**Excerpt**
◇ ◇ ◇ ◇ ◇ ◇ ◇
Truth is, that last date isn’t the end. There’s no period after Patricia Ann Landrum Hart’s life. Of course she lives on in Heaven with Jesus, her mama and my Dominic.
But even here, on earth, love lives forever.
It lives in the lives she touched and will continue to touch through her friends and family as they honor her legacy of love.
Our circle is broken today. Death is awful and it’s hard. It’s a reminder the world is not as God intended it to be and we walk a broken road toward the promises of redemption and restoration.
But the chains of love forged in our hearts are never severed.
I have learned so much since that day when Dominic left us suddenly for Heaven.
Some of the things I know now are things I wish I didn’t know at all.
I’ve learned some things that serve me well-not only in how I respond to my own pain and loss-but also how I respond to the pain and loss in the lives of those I love.
I’ve had to practice them this week since my mama was desperately ill and then joined Dominic and Jesus.
It reminded me how hard it is for those who have not walked this Valley of the Shadow of Death to really comprehend how their words and actions either truly support or subtly (or not so subtly!) wound already hurting hearts.
◇ ◇ ◇ ◇ ◇ ◇ ◇
**Data extracts**
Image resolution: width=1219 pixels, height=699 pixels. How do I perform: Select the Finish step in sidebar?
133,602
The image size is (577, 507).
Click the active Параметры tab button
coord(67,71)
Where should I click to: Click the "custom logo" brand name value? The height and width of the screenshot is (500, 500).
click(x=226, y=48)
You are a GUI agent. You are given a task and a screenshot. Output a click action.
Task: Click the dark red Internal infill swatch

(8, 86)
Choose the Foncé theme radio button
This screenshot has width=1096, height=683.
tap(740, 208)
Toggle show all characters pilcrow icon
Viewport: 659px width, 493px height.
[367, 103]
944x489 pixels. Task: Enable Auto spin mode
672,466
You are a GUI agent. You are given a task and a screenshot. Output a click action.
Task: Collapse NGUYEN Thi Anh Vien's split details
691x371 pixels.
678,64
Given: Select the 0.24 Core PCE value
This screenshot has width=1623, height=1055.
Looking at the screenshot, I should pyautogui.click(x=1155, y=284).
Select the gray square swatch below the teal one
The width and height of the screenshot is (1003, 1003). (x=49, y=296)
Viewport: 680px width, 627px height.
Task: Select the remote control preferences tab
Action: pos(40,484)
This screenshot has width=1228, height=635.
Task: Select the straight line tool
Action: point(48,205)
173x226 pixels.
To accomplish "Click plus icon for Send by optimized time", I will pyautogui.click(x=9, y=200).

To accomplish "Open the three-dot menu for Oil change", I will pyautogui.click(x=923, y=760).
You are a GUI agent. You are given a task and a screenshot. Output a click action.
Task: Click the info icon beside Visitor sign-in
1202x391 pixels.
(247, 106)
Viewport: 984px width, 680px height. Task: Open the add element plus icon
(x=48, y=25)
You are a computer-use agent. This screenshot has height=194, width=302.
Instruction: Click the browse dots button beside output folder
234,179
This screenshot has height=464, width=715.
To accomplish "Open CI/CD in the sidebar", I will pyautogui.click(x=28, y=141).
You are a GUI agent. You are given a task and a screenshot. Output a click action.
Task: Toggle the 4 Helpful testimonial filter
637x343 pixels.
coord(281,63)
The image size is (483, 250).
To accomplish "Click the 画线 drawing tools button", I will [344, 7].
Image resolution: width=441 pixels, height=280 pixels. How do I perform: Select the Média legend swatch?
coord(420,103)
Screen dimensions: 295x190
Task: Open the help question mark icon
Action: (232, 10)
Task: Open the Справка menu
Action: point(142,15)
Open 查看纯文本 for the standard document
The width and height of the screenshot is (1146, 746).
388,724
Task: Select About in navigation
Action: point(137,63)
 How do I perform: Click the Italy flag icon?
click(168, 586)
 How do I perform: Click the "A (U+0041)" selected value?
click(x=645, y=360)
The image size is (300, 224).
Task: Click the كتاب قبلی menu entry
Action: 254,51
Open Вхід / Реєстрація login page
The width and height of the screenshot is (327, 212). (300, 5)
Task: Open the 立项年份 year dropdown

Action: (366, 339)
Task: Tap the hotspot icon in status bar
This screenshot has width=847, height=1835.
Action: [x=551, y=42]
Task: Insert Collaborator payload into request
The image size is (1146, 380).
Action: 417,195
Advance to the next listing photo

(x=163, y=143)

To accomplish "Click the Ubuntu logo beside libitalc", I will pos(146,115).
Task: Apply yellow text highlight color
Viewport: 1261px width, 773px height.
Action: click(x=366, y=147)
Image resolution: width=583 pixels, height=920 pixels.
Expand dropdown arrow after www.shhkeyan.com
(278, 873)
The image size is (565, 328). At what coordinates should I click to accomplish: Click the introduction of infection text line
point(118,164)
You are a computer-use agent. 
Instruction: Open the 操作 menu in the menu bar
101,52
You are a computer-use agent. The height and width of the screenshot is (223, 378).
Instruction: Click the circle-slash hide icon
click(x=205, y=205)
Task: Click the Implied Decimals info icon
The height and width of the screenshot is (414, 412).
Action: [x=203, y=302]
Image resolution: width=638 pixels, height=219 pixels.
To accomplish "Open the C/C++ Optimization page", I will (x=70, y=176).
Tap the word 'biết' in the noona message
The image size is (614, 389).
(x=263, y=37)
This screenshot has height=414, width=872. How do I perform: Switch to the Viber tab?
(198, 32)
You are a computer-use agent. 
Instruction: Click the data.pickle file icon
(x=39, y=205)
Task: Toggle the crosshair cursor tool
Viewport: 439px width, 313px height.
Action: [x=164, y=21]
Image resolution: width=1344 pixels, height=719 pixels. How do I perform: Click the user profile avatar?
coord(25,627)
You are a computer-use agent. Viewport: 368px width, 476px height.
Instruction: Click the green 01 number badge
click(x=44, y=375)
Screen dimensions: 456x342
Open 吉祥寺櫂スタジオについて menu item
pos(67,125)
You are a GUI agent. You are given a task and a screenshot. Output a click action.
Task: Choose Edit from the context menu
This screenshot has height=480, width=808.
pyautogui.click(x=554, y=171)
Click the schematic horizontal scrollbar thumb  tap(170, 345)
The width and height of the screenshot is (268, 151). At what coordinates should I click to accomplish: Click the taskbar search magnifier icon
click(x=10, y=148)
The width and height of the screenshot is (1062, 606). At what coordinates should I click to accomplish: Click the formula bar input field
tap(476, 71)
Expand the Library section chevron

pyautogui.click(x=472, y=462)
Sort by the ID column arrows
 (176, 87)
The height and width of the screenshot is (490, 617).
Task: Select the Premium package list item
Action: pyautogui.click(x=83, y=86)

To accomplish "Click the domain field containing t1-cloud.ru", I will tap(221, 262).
◇ ◇ ◇ ◇ ◇ ◇ ◇
**Task directions**
Extract the passage of the reflection on grief from "But even here, on" up to and including "legacy of love.", copying it word for word. Work only from the reflection on grief.

**Response**
But even here, on earth, love lives forever.
It lives in the lives she touched and will continue to touch through her friends and family as they honor her legacy of love.